Sie gelten vielen Musikern als Vorbild. Jim Kerr von Simple Minds bekannte sich kürzlich als großen Tangerine Dream-Fan. Bekommen Sie eigentlich Anfragen von jungen Musikern? Was machen Sie damit? Gibt es Ideen für Kooperationen?
Froese: Kooperationen sind aus zeitlichen Gründen fast unmöglich. Ja, ich bekomme von jungen Kollegen tatsächlich sehr viele Anfragen über das Gehen in neue Richtungen und wie ausgetretene Pfade am besten zu verlassen sind.
Was antworten Sie?
Froese: Meine Antwort orientiert sich an einem Ausspruch, den ich von Mozart lernte, der 1789 gefragt wurde, was der beste Weg sei, um Musiker zu werden. Seine Antwort: „Ich habe niemals andere nach meinem Weg gefragt.“
Sie haben Ende der 1960 Happening Afternoons mit Salvador Dalí veranstaltet. Gibt es davon eigentlich Tondokumente?
Froese: Leider nicht.
Was dürfen die Fans am 1. und 2. Juni in Köln erwarten?
Froese: Wer TD-Musik kennt und sich mit dieser Klangstruktur identifizieren kann, wird auf seine Kosten kommen und dies auf einer zweieinhalbstündigen Reise durch das musikalisch-visuelle Abenteuerland mit Mehrwertgefühl.
Zur Person:
Edgar Wilmar Froese wurde am 6. Juni 1944 in Tilsit geboren.
Froese studierte Malerei und Grafik an der Berliner Akademie der Künste, lernte Salvador Dalí kennen, der ihn nach Spanien einlud, wo er eine Zeit lang bei ihm wohnte. Legendär sind die sogenannten happening afternoons, eine Art kreativen Wahnsinns aus Musik, Literatur und Malerei.
Im September 1967 gründete Edgar Froese Tangerine Dream, auf Deutsch: Orangeroter Traum. Er ist Mastermind und einziges übriggebliebenes Gründungsmitglied.
Froese schrieb eine Reihe von Soundtracks, auch für den „Tatort“. Im vergangenen Jahr erschien das Computerspiel „Grand Theft Auto V“ mit seiner Musik.
Zu seinen musikalischen Weggefährten gehörten Steve Jolliffe (Steamhammer), Klaus Schulze und der Experimentalmusiker Conrad Schnitzler. Langjährige TD-Mitglieder waren etwa Christopher Franke (1971-1988), Peter Baumann (1971-1977), der später das New-Age-Label Private Music gründete, Johannes Schmoelling (1979-1985), Paul Haslinger (1986-1990) und Froeses Sohn Jerome Froese (1990-2006).

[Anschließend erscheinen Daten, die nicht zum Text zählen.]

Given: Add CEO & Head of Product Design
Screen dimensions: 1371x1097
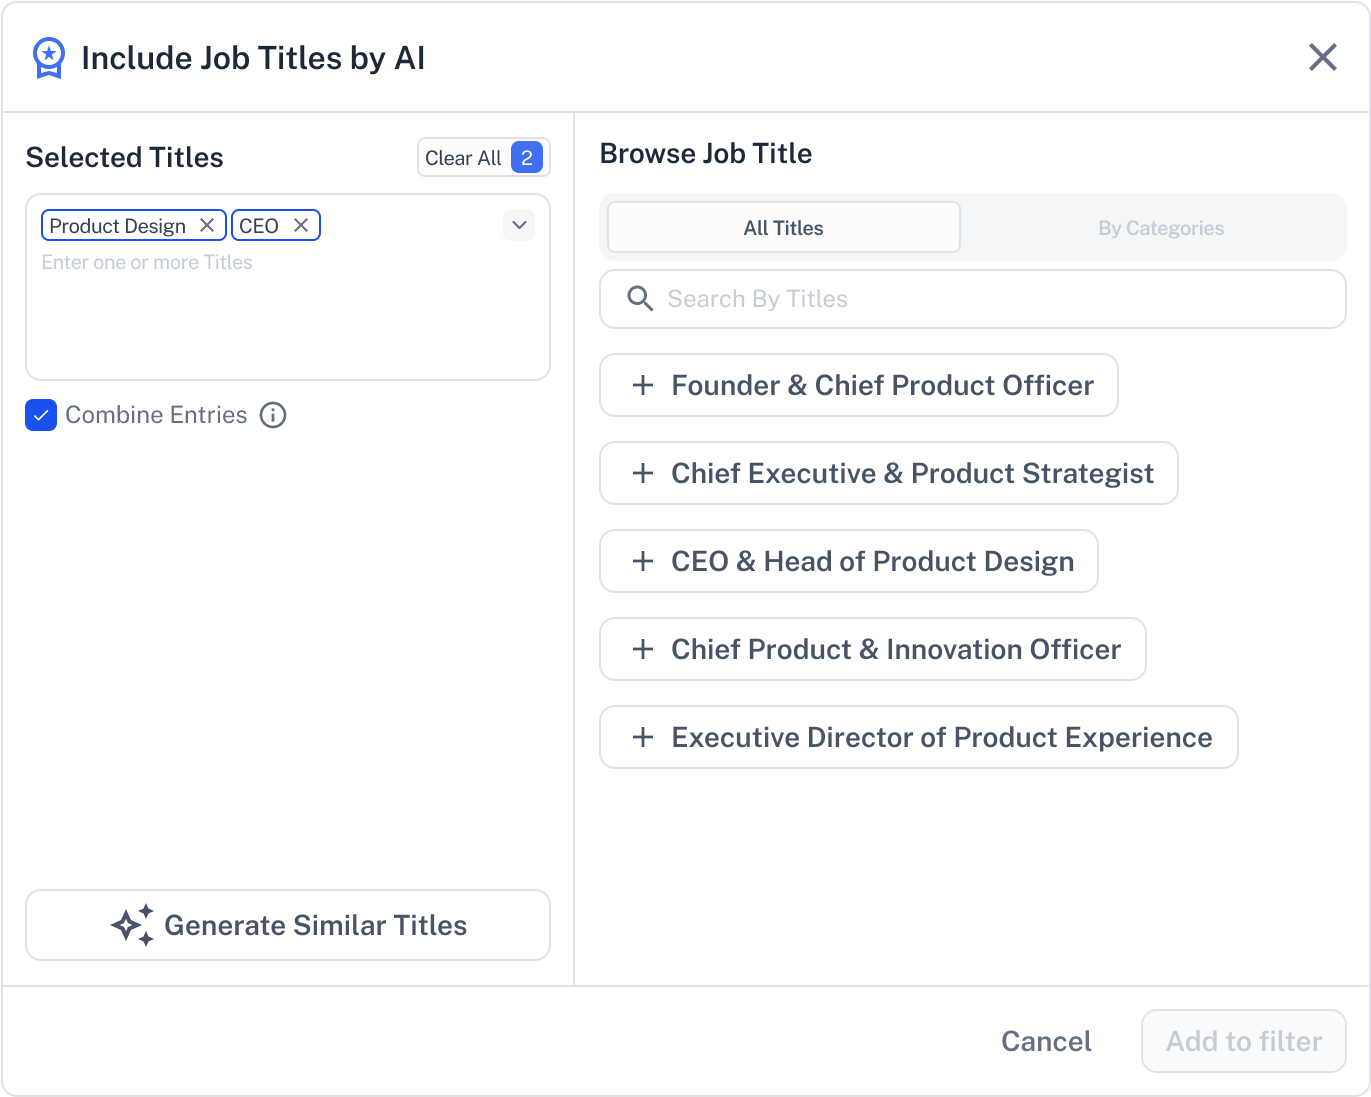Looking at the screenshot, I should [849, 561].
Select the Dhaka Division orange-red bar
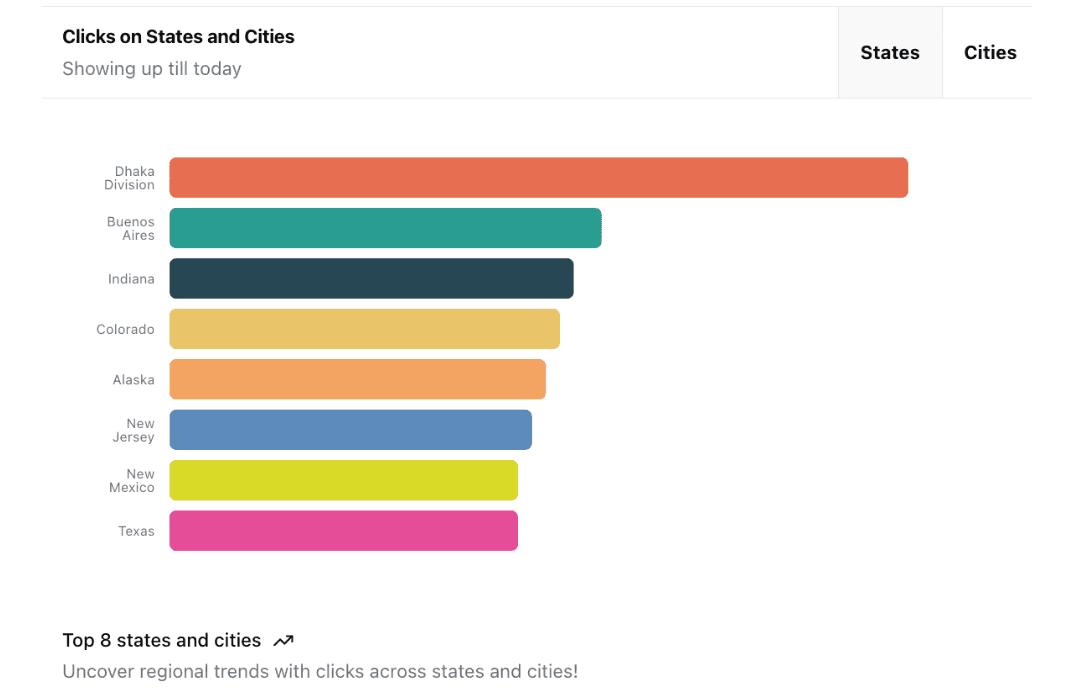The height and width of the screenshot is (688, 1075). pyautogui.click(x=539, y=177)
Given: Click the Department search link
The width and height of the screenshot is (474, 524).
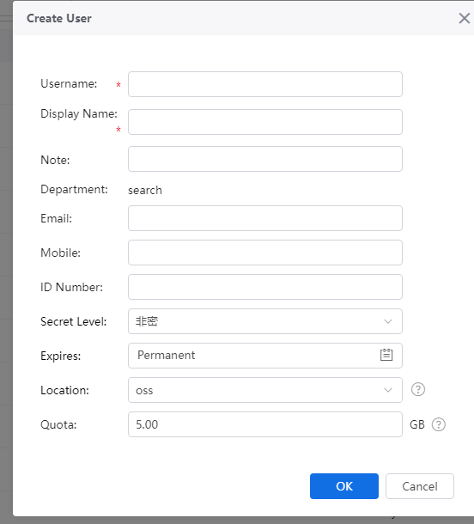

Tangerine Dream spielen live am 1. und 2. Juni ab 20 Uhr im Theater am Tanzbrunnen, Rheinparkweg 1, 50679 KÖLN. Tickets gibt es in den BonnTicket-Shops der GA-Geschäftsstellen.
Discographie (Auszug):
1970 Electronic Meditation
1974 Phaedra
1975 Rubycon
1975 Ricochet
1984 Poland
1989 Lily On The Beach
1999 Mars Polaris
2007 Springtime in Nagasaki
2007 Summer in Nagasaki
2008 Autumn in Hiroshima
2009 Winter in Hiroshima
2009 Chandra – The Phantom Ferry Part 1
2013 One Night in Africa
2014 soll Chandra – The Phantom Ferry – Part II erscheinen.